Even as a designer who believes great products only exist because of great experience design, I nearly fell for the "AI did a good enough job — just build it" trap.
A few weeks ago, I was designing a way for Deck to consolidate and analyze all of a company's NPS scores.
I started by creating the databases, backend, and logic for identifying NPS scores in incoming feedback data. Only then did I move to the frontend and explore designs.
I wanted to ship in two days.
For the frontend, I convinced myself: "The real value comes from Deck identifying, synthesizing, and organizing the NPS data. Users just need to land on the page and read everything to grasp what their customers like and don't like."
That was a trap.
I convinced myself that the output the model showed me (based on some very simple designs) was enough to meet my quality bar. And I fell for it.
I call it the "AI Output Trap": tricking yourself into accepting what the LLM produced, justifying it as enough because the true value comes from the AI synthesis.
But it wasn't enough.
If the frontend doesn't have great design that properly delivers the LLM's output, no value is added. Only noise.
Also: we can shape LLM output any way we want. The LLM will never be the blocker to good design.
It can, however, become the benchmark companies hold themselves to. When humans work in groups, groupthink is always at play. And for some reason, the default thinking in most companies is "let's meet the minimum possible" rather than "let's do the absolute best we can."
· · · ·
Task list:
**a.** In the post about the AI Output Trap, how many days did the writer want to take to ship the NPS feature?
**b.** Render this sentence from the post about the AI Output Trap in Spanish: "The LLM will never be the blocker to good design."
**c.** Write the next part of the post about the AI Output Trap, picking up after its final sentence.
The entries that come next have nothing to do with the post about the AI Output Trap.

Stored data:
· · · ·
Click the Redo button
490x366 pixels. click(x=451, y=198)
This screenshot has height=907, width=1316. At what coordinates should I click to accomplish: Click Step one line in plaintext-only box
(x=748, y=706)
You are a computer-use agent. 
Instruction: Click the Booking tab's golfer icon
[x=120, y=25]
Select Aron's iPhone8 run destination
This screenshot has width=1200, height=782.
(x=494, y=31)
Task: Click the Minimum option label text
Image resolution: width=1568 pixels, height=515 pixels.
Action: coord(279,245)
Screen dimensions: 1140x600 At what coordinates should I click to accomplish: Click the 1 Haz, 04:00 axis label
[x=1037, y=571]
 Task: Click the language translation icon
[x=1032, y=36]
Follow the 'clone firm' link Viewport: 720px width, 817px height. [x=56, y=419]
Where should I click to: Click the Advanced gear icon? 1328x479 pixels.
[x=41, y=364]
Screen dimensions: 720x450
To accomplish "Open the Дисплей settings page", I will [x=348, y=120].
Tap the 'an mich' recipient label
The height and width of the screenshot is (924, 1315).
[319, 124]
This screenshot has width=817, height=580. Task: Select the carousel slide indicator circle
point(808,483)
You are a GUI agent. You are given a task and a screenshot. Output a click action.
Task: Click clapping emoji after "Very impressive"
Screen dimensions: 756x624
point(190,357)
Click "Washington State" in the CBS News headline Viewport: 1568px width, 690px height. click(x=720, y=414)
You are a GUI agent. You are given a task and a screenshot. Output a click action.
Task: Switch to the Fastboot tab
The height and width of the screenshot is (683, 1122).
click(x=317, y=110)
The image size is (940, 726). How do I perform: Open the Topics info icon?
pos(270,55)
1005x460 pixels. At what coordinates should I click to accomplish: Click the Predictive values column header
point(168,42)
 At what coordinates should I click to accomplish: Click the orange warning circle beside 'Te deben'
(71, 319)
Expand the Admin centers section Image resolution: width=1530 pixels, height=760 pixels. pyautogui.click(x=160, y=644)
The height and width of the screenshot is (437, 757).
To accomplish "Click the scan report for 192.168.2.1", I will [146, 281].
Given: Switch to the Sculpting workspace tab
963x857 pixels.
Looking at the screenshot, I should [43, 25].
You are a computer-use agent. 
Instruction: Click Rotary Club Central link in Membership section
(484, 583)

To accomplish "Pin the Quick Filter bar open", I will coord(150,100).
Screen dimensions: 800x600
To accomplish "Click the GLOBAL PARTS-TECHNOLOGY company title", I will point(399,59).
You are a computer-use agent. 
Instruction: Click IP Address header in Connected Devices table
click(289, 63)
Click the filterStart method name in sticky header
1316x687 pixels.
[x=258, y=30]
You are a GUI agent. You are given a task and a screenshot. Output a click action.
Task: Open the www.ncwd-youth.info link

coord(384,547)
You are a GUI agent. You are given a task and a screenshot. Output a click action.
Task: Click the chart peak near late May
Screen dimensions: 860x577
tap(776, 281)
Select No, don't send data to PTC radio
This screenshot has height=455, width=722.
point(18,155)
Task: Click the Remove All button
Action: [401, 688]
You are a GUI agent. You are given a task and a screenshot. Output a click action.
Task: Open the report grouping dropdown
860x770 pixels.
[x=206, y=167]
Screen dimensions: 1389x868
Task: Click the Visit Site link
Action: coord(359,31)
· · · ·
Task answers:
**a.** Two days.

**b.** El LLM nunca será el obstáculo para un buen diseño.

**c.**
I had to force myself to throw the design away and start from scratch. Twice. That was hard.
I do believe this will be a big challenge of the future. Just because design and code are so easy to produce, people will accept the basics and move on.
Mostly, it has always been this way. There's no reason to change now just because AI appeared.
Part of your job as a builder will be to have standards high enough to say: "No. I won't accept this because I can do better. The LLM can do better if I give it great context."
In my opinion, this will be a huge competitive advantage for future companies.
The best part? This entire battle happened in five days total. Three days initially, then two extra days to discard and rebuild with improved design. Considering how long this would have taken without AI, that's nothing.
The mind was the trap. The willingness to accept average just to ship the next thing and get the next "output high".
Don't fall for it. Battle your mind. Win the AI Output Trap.